While Songs for an Age of Extinction may be Tim Foljahn’s first truly song-centered album, the record represents the latest entry in a long list of appearances from the New York–based guitarist. Perhaps best known for his work supporting artists such as Cat Power, Thurston Moore, Townes Van Zandt, Half Japanese and the Boredoms, Foljahn has also released a number of noteworthy recordings with Two Dollar Guitar, a band that also featured Sonic Youth’s Steve Shelley.

Though Foljahn is (justifiably) recognized for his guitar mastery, Songs makes the case that he’s a multi-faceted artist in his own right. The pleasantly surprising “All Fall Away” and “Faded” rely heavily upon Foljahn’s electric piano playing, and the instrument’s quiet tones are perfectly suited for these meditative ballads to loss and life’s hard realities. Foljahn throws another expectation-defying curveball with “Song for an Age of Extinction,” a track that is dominated not by guitars, but by sitars, which drone underneath Foljahn’s relaxed vocal. It’s essentially “Within You Without You” on downers. This isn’t to say that Foljahn’s completly neglected the guitar, as “God Song” features a sizzling electric lead that plays well over a slow groove centered around a smooth bassline and accented by the electric piano. The album’s finale, “The Dust of Exploded Stars” stands as its most interesting moment (and longest, clocking in at just over 10 minutes). It is, appropriately, a sparse instrumental track dominated by the electric piano and assorted white noise that perfectly captures a cool, expansive interstellar sound before eventually devolving into controlled synth explosions at the end.
Ron Wadlinger

MP3: “New Light”

Beth Jeans Houghton & the Hooves of Destiny
Your’s Truly, Cellophane Nose

Beth Jeans Houghton does not take kindly to labels. In interview after interview, she has declared her distaste for the “folk” label. She proclaimed to The Guardian that her first EP was “not bloody folk,” despite repetitive comparisons to the genre. So for their first full-length album, Your’s Truly, Cellophane Nose, Houghton and her foursome collectively known as the Hooves of Destiny, have shed any blatant notions of folk in favor of a scrupulously arranged, genre-bending record.
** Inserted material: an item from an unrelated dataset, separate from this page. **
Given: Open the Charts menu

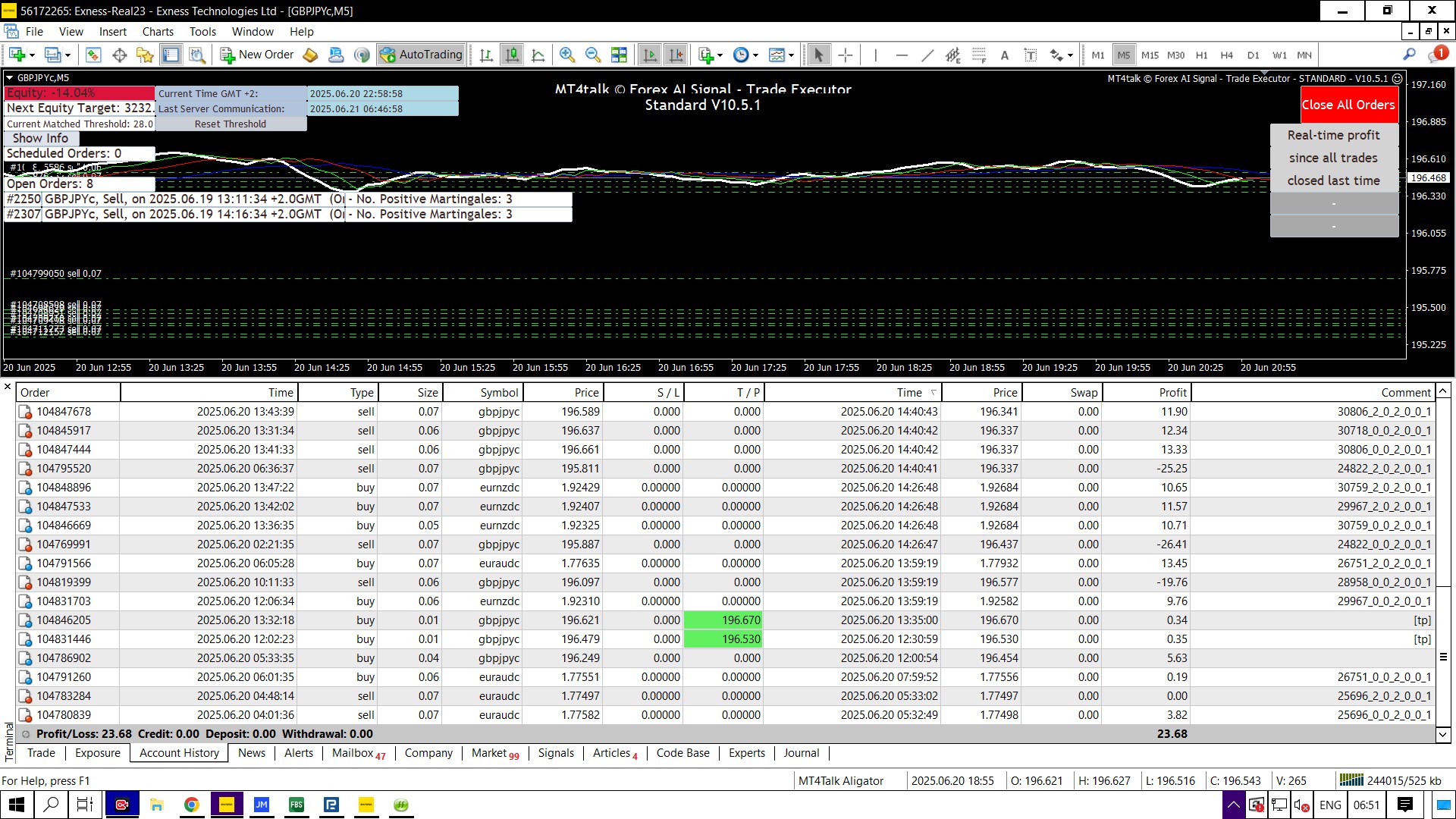Looking at the screenshot, I should (x=158, y=32).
From the first track, it’s clear that Houghton is not bound by any popular musical conventions. With its bursting drums and steadily climbing vocals, “Sweet Tooth Bird” sets the tone perfectly for the roughly 35 minutes of childlike wonder that follows. “Dodecahedron,” with its fanciful melody and charming “do’s” and “da’s,” is a masterful study in baroque frivolity. The sweeping, over-the-top chorus is the musical equivalent of a ribbon dance: unpredictable, yet completely under control. While Houghton, with her stunning soprano, certainly possesses the same fierce dynamic as other female singer-songwriters like Bat for Lashes’ Natasha Khan and Laura Marling, she veers largely into a category (or “un-category”) of her own, taking cues from a wide variety of genres ranging from showtunes to gospel to psychedelia. At times, however, the songs feel almost like performance art, namely on “Humble Digs.” With its constant crescendos that give way to rivers of gentle “oohs” and “ahhs,” the song is reminiscent of Baby Dee. While perhaps not quite as eccentric as Dee, there are hints of that token carefree approach to singing and song structure. Utilizing instruments ranging from glockenspiels to banjos to bells, Your’s Truly recreates that childhood junk-in-the-attic fantasy where outcomes are limitless as the imagination. And if proof is needed that Beth can play on her charming idiosyncrasies, just listen to “The Barely Skinny Bone Tree,” where the harmonies are as wistful as they are haunting. It’s clear that Houghton and the Hooves of Destiny are confined only by the laws of gravity, and who knows, in the end, perhaps they’ll find a way to bend those rules as well.